En la otra orilla un grueso sauce llorón, tronco amputado casi de forma traumática, conserva orgulloso un puñado de ramas que casi acarician el suelo. Ha tenido mala suerte este sauce, quemada su corteza, golpeado, solitario. Pero se mantiene en pie, firme, desafiante. Cualquiera de las agresiones que ha sufrido podría haber sido el último golpe de gracia, pero este veterano decidió terminar sus días pausadamente. Nos gustaría estar más cerca de él y mostrarle nuestra admiración y respeto. Seguro que tal gesto sería bien recibido por él. El caso es que ahí está, realizando tal vez una de las últimas demostraciones de superación y vitalidad, por más que sus largas y flexibles ramas no sean capaces de elevar su mirada al cielo.

 

 

Ríos y arroyos, charcas y lagunas, marismas y océanos, pantanos y acuíferos, todos aportan un valor añadido a los paisajes.
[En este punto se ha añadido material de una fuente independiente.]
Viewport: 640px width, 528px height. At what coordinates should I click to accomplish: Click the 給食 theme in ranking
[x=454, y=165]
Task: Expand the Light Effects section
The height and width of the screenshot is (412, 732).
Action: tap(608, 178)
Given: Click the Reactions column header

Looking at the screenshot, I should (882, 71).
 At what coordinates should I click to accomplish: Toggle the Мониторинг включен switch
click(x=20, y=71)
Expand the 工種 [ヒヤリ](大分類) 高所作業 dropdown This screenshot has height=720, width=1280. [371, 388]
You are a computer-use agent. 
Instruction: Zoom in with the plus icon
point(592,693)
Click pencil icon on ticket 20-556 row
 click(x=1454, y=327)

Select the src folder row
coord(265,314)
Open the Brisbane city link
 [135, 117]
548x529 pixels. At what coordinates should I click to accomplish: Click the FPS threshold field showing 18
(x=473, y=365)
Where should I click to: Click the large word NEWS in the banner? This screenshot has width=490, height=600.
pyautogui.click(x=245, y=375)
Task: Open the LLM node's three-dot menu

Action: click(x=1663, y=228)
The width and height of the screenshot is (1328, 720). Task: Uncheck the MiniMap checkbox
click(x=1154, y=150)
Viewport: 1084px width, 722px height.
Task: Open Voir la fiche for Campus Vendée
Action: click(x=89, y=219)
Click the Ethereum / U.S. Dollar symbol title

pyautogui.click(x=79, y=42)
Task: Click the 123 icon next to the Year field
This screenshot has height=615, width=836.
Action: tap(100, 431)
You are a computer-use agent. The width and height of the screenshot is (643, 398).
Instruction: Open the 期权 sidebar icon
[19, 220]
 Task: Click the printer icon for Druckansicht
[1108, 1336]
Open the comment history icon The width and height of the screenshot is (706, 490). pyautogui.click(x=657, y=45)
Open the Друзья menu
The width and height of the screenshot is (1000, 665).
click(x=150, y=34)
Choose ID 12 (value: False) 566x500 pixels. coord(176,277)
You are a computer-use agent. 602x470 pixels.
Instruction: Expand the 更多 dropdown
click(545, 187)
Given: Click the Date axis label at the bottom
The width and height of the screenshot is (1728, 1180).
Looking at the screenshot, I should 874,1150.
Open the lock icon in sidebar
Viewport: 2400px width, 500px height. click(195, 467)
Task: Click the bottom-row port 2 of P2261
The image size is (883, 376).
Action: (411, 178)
Son garantía de vida, conexión con el entorno que nos conecta a él y favorece que nos sintamos miembros perfectamente integrados en la comunidad de vida, tierra, aire y agua. El agua modela y enriquece el paisaje, esculpe y engrandece nuestra mente, disuelve amenazas, recarga energías, transporta reflexiones, apaga vigores insostenibles, diluye incompatibilidades con el entorno, teje relaciones vitales, multiplica encuentros.

La memoria viaja en el tiempo indisolublemente ligada al agua, limpia, transparente, escultora de rocas. La Serranía de Cuenca, que no es ni mejor ni peor que otros espacios naturales, está preñada de lugares que reservan un lugar destacado a estas memorias de agua.